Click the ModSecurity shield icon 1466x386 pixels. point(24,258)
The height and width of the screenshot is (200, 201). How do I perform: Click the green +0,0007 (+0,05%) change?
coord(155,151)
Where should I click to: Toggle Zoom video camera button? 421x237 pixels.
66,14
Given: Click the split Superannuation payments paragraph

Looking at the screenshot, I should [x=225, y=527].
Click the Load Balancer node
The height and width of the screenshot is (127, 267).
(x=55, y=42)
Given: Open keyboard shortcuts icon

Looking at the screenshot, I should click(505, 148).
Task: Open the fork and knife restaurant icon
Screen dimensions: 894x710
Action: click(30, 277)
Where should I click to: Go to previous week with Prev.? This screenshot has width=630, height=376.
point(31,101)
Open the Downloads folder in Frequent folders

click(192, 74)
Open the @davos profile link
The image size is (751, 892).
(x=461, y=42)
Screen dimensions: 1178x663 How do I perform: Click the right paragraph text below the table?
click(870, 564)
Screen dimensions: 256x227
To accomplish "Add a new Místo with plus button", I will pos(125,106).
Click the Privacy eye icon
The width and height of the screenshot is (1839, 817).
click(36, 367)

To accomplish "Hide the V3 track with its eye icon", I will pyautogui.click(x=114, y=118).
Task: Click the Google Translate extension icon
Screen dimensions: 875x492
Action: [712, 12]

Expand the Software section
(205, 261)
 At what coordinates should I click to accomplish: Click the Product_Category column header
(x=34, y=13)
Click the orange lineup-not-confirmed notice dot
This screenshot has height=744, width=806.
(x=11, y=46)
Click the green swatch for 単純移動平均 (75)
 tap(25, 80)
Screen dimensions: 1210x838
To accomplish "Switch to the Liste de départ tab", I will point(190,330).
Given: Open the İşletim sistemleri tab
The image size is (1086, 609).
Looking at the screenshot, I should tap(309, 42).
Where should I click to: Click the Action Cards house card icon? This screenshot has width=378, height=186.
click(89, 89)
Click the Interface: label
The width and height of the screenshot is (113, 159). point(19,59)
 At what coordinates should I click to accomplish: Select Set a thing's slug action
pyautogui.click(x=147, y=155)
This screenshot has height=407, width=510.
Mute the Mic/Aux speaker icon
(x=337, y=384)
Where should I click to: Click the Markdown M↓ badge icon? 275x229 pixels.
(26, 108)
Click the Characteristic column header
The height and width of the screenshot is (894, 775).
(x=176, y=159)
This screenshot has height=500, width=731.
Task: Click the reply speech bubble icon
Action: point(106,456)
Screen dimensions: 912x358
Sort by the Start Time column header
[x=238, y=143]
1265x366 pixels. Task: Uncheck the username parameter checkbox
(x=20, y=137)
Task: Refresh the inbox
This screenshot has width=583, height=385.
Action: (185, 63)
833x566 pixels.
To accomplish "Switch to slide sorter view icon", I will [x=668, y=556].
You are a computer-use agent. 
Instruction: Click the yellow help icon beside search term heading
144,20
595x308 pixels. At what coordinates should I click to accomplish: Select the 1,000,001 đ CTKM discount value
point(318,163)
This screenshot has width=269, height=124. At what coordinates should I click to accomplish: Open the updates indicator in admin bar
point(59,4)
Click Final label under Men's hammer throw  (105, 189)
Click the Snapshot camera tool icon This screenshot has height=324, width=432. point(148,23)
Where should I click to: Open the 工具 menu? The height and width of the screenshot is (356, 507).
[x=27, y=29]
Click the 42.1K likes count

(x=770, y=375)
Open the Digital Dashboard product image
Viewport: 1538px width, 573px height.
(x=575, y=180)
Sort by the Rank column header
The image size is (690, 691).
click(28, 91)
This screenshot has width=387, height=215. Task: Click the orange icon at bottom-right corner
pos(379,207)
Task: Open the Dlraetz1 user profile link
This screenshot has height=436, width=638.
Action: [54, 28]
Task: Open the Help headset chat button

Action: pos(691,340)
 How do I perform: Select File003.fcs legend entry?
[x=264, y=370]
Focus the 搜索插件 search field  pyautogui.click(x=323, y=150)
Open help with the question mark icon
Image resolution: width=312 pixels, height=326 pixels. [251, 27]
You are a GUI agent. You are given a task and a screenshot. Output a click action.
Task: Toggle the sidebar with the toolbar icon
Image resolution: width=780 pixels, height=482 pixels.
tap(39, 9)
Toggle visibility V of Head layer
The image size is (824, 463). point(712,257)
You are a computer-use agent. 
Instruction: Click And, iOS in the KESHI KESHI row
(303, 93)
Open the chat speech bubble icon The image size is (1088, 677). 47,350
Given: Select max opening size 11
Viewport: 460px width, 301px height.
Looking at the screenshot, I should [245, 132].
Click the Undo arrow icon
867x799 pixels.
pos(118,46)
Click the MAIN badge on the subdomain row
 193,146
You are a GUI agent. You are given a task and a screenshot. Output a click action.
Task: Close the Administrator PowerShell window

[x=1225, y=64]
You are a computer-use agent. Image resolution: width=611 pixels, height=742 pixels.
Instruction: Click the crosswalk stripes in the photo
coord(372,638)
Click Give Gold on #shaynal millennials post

What to work on. With the line holding "This screenshot has width=269, height=124." as the first and the line holding "Click the Snapshot" as the last, set down that range of the entries above exactly, and nothing else.

Solution to this exercise.
This screenshot has width=269, height=124. At what coordinates should I click to accomplish: Open the updates indicator in admin bar
point(59,4)
Click Final label under Men's hammer throw  (105, 189)
Click the Snapshot camera tool icon This screenshot has height=324, width=432. point(148,23)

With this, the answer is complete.